Space Vector PWM (DPWM0)

For the Discontinuous PWM pattern 0, the zero-sequence signal is generated based on the one in DPWM1. The only difference is that the three-phase \(m_i^*(t)\) signals are phase-shifted by 30-degree leading.

Fig. 166 Space Vector PWM (DPWM0)

Space Vector PWM (DPWM2)

For the Discontinuous PWM pattern 2, the zero-sequence signal is generated based on the one in DPWM1. The only difference is that the three-phase \(m_i^*(t)\) signals are phase-shifted by 30-degree lagging.

Fig. 167 Space Vector PWM (DPWM2)

Space Vector PWM (DPWM3)

For the Discontinuous PWM pattern 3, the one with smallest magnitude between \(m^*_{\max}(t)\) and \(m^*_{\min}(t)\) determines the injected zero sequence. It represents a 30-degree max/min modulation index clamping interval, centered at every quarter of the fundamental period.

Fig. 168 Space Vector PWM (DPWM3)

Space Vector PWM (DPWMMIN)

For the Discontinuous PWM MIN pattern, \(m^*_{\min}(t)\) determines the injected zero sequence. It clamps the modulation index to -1 for a 120-degree interval, centered inside each negative half fundamental period.

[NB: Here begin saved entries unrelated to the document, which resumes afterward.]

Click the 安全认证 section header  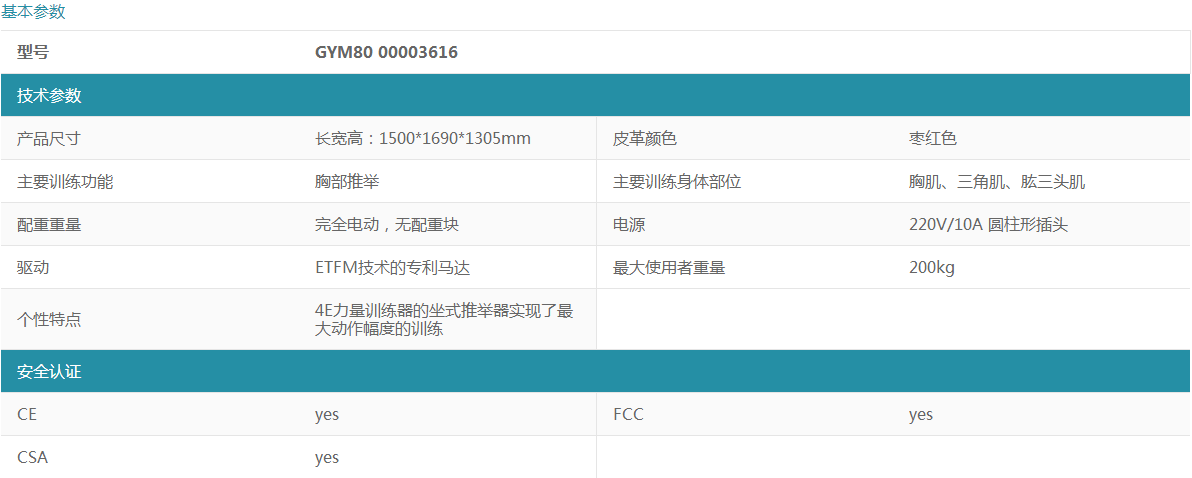[49, 372]
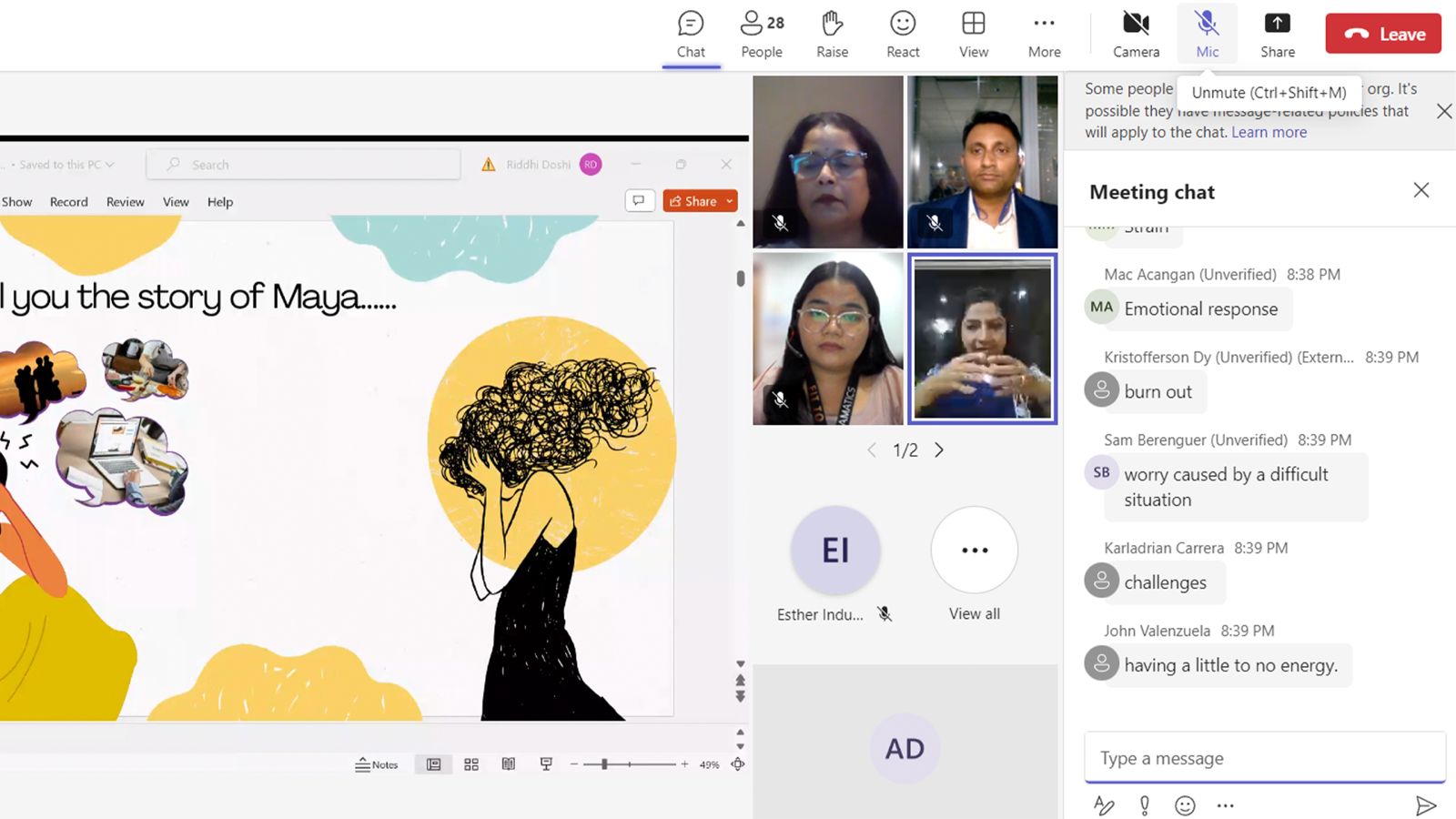The width and height of the screenshot is (1456, 819).
Task: Click the Share screen icon
Action: point(1277,34)
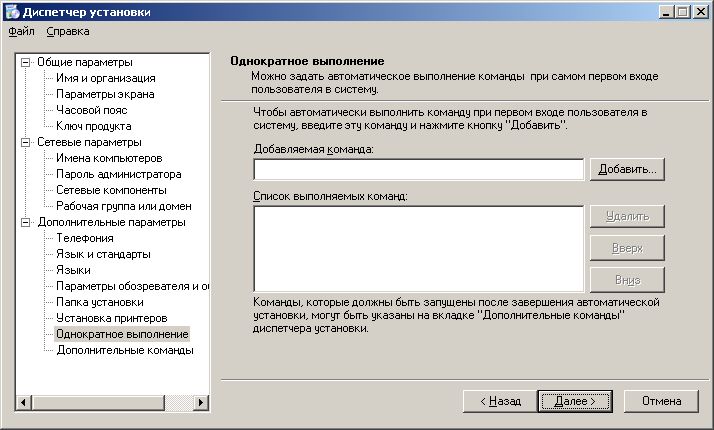
Task: Open the Справка menu
Action: [x=60, y=32]
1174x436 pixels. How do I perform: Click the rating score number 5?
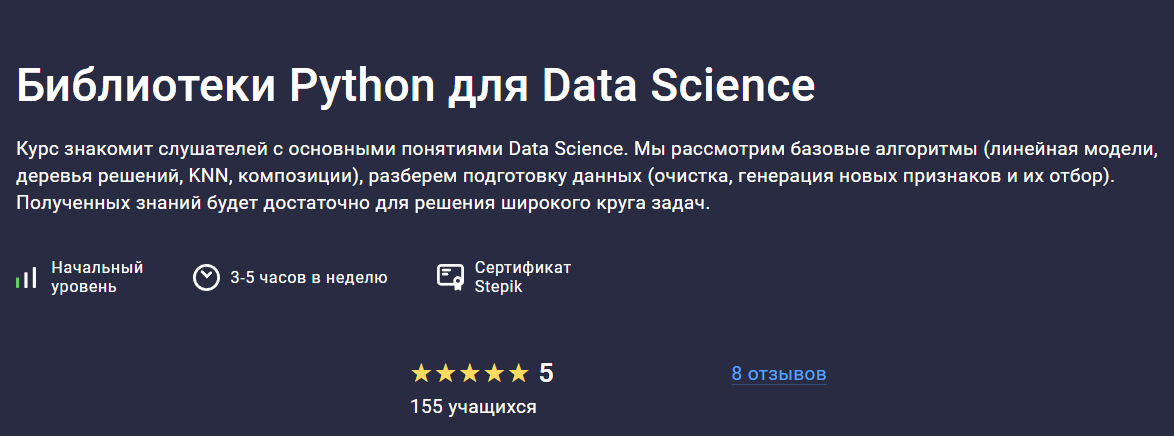coord(546,374)

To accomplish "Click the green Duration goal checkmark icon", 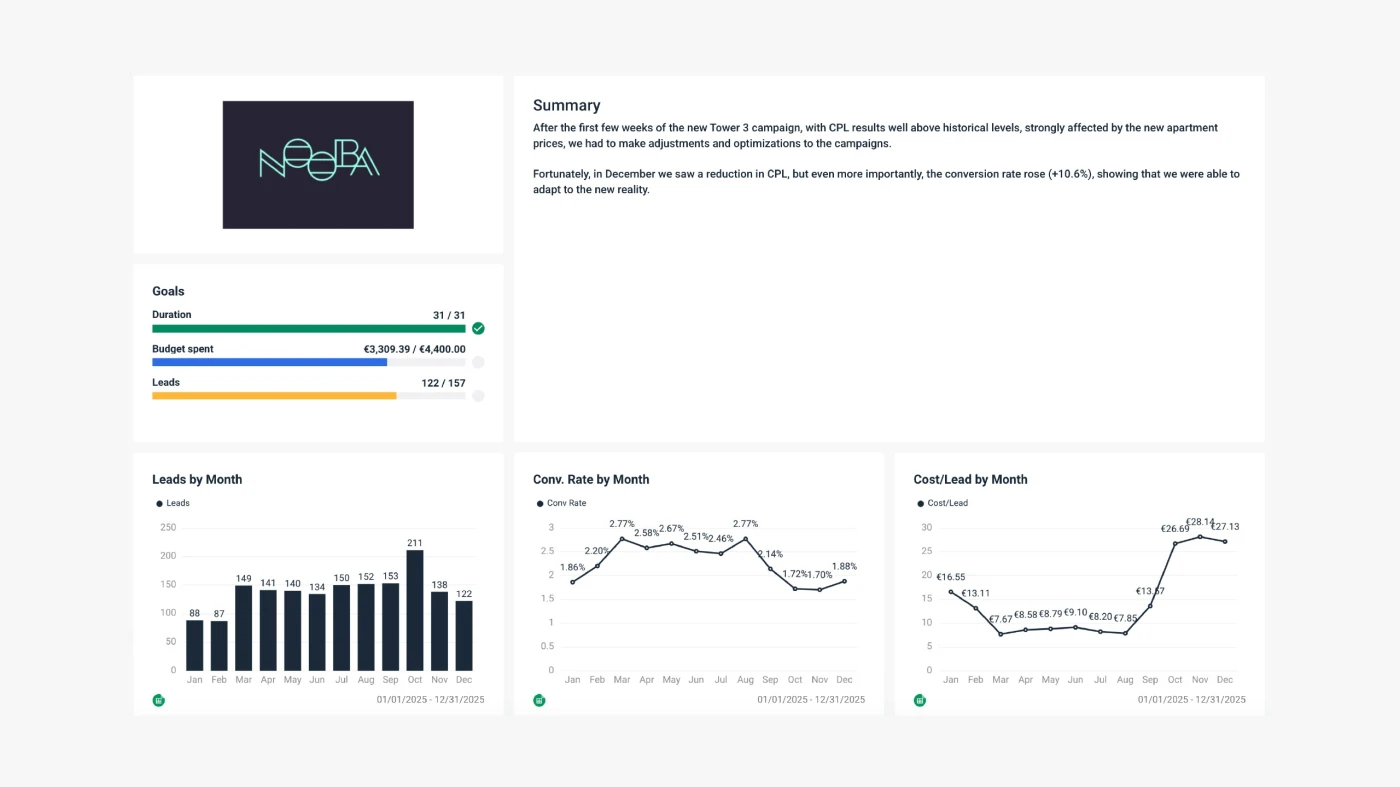I will point(478,328).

Fig. 169 Space Vector PWM (DPWMMIN)

Space Vector PWM (DPWMMAX)

For the Discontinuous PWM MAX pattern, \(m^*_{\max}(t)\) determines the injected zero sequence. It clamps the modulation index to 1 for a 120-degree interval, centered inside each positive half fundamental period.

Fig. 170 Space Vector PWM (DPWMMAX)

Parameters

Modulation strategy

The modulation strategy can be set to Sinusoidal PWM, Space Vector PWM (Symmetrical), Space Vector PWM (DPWM0), Space Vector PWM (DPWM1), Space Vector PWM (DPWM2), Space Vector PWM (DPWM3), Space Vector PWM (DPWMMIN), Space Vector PWM (DPWMMAX) using the combo box.

Inputs and Outputs

DC voltage

The input signal \(V_{\rm dc}\) is the voltage measured on the dc side of the inverter, specified as a scalar.

Reference voltage

This input, labeled \(V_{\rm abc}^{*}\), is a three-dimensional vector signal comprising the three-phase voltage reference \([V_{\rm a}^{*}, V_{\rm b}^{*}, V_{\rm c}^{*}]\).

Modulation index output

The output labeled $m$ is formed from three-phase modulation indices \([m_{\rm a}, m_{\rm b}, m_{\rm c}]\) of the selected modulation strategy, which is also a three-dimensional vector signal. For the linear modulation range of each modulation strategy it varies within \([-1,1]\). A PWM generator block can be connected in series with this block to generate control signals for the three-phase inverter legs A, B, and C.

Probe Signals

3-phase modulation index

A vector signal consisting of the three-phase modulation indices, \([m_{\rm a}, m_{\rm b}, m_{\rm c}]\) for the selected modulation strategy.

References

• K. Zhou and D. Wang, “Relationship between space-vector modulation and three-phase carrier-based PWM: a comprehensive analysis three-phase inverters,” in IEEE Transactions on Industrial Electronics, vol. 49, no. 1, pp. 186-196, Feb. 2002.

• A. M. Hava, R. J. Kerkman and T. A. Lipo, “Simple analytical and graphical methods for carrier-based PWM-VSI drives,” in IEEE Transactions on Power Electronics, vol. 14, no. 1, pp. 49-61, Jan. 1999.